Breakfast at Tiffany's


An ad for a jewellery store? A treatise on the deleterious effects of high-end prostitution on personal relationships? An acknowledgement that Sugar Mommies exist? All this and much more in this classic story.

Y’all know about our protagonist, some kind of high-end call girl, she’s in the poster. What shocked me right away is that our Prince Charming is also a member of the oldest profession in the world. Talk about an invisible minority.

She’s got an arrangement with a Mobster to go to Sing Sing collect the “weather report” for the “lawyer” (watch out for small boats on this and that, cloudy on Palermo, sunshine on Hong Kong). This pays well (even though she’s always broke), but she wants to go legit and marry some high-heeled fancy pants.
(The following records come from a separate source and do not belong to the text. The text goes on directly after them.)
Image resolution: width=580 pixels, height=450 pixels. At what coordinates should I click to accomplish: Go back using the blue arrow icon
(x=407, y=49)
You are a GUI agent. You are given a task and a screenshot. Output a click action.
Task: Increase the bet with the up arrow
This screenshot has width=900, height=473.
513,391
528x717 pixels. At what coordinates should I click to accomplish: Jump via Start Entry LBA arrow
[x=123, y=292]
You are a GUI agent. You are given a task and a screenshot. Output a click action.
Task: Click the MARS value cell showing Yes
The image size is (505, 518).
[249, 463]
Charming just wants to hangout with her, even when she’s not drunkenly teasing him about his clients.

Part of the trawling for high rollers are parties, which she gives in her home. The party is truly wild, I did not imagine such a tiny apartment could pack so many revellers, darling. Booze all around, they receive a new shipment of Kentucky’s finest mid-party. A woman talks to herself on the mirror, sometimes laughing her ass off, others mushing the makeup with long bitter tears.

A Brazilian guy called José Silva Pereira appears, a tall dark stranger, which is the most generic name possible. The equivalent of John Doe. Of course she snubs him over Rusty Trawler, the 9th richest American under 50, short, fat, and with a tinny voice.
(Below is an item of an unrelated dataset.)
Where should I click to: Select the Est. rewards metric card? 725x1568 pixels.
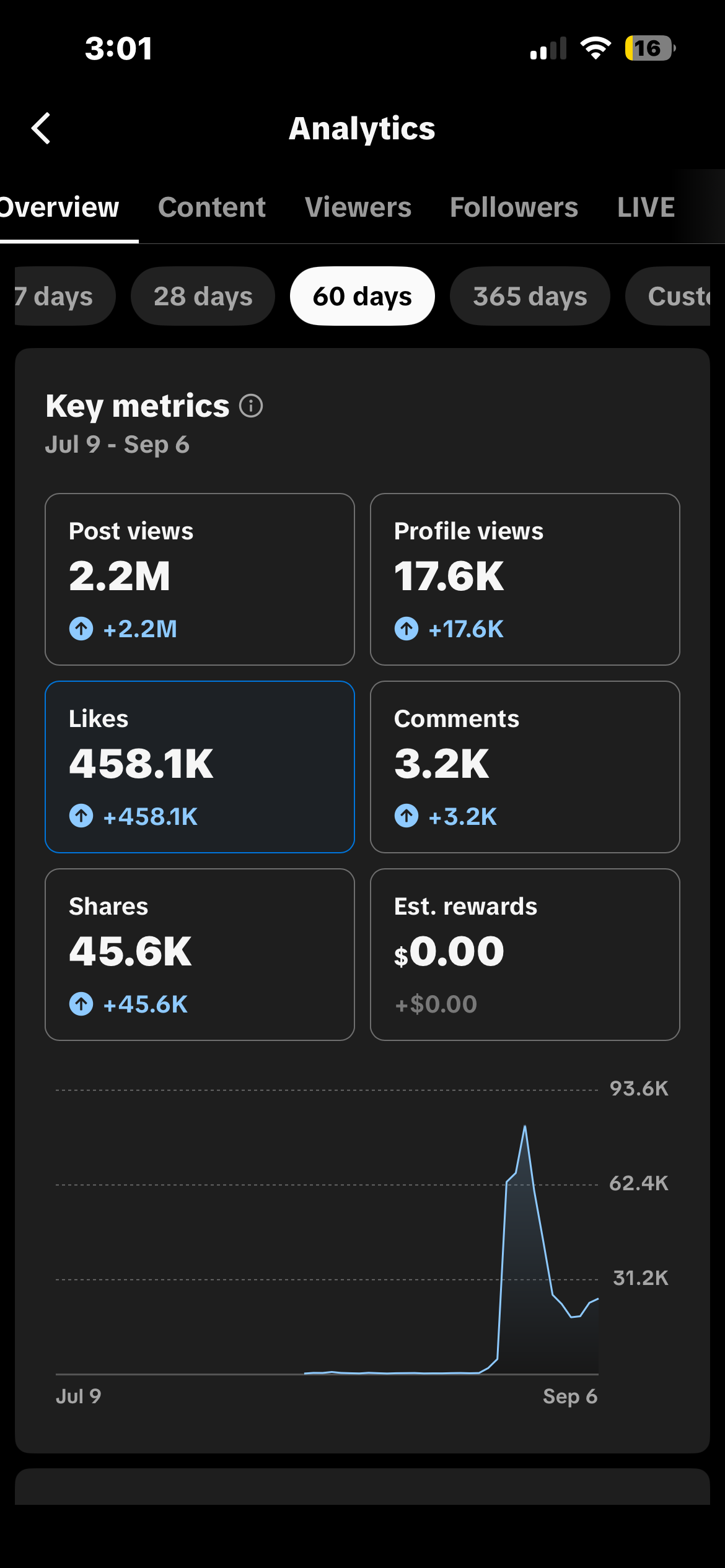click(x=525, y=954)
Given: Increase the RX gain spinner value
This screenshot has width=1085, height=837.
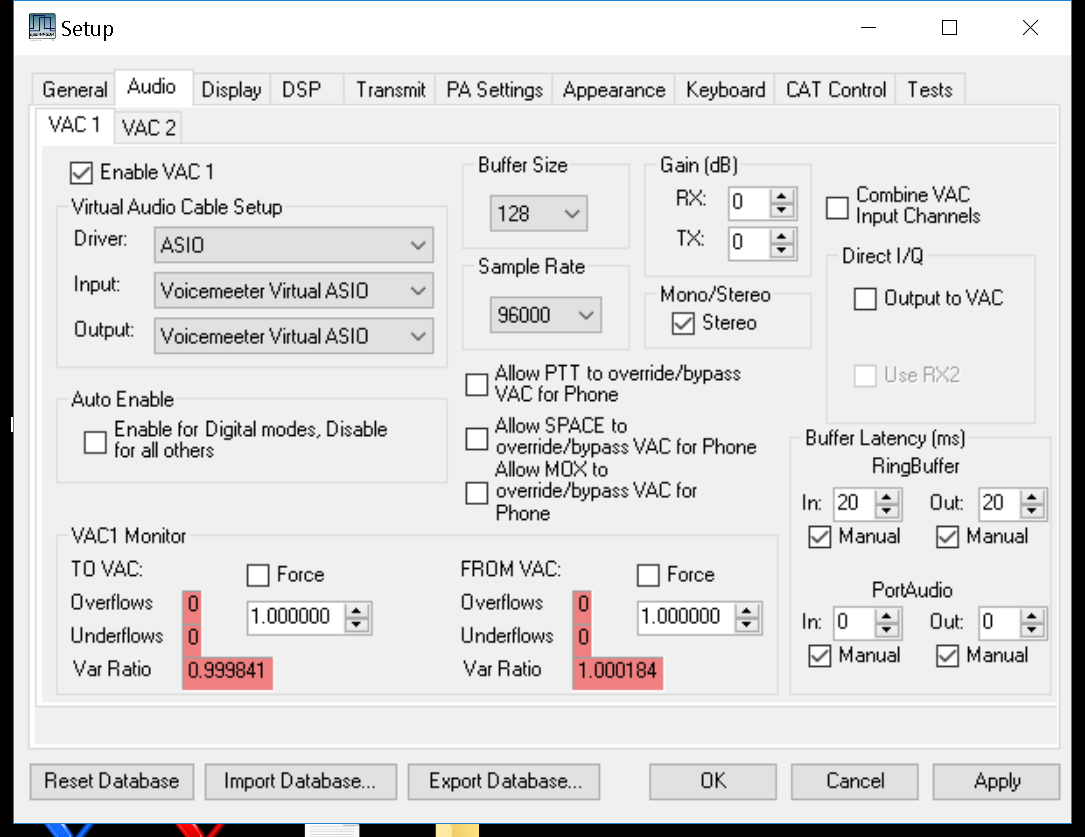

Charming appears to be tailed by the client’s husband, so he moves around and finds out all about our girl: she’s actually named Lula Mae, hauling from Bumfuck, TX. Married at 14 to this kind fellow by the name of Doc, after running away from her home with her brother.

Doc wants her back, but she’s not into that any longer. He mostly came telling her about the brother, returning from the military soon, hoping to convince her to get back. No can’t do! It’s only a worse shock to find out her brother did die on a freak accident and she won’t ever see him again.

Everyone falls apart though. Rusty marries another broad, so it will have to be this José. She starts practising Portuguese (of Portugal, not the Brazilian variety), knitting and cooking. She even goes as far as summoning Varjak to a proper goodbye.

Except the cops get to her first. She’s busted by the Narcotics team as an accessory to the Sing Sing fella, the one of the “weather report”. José calls off the wedding, so she’s in the shit. Again.

Varjak tries to help her yet again, but she’s too independent for that. Always blazing a new trail, high and mighty, uppity. He lays into her and goes dumpster diving for the cat she abandoned. An “happy”(?) ending materialises out of the nowhere.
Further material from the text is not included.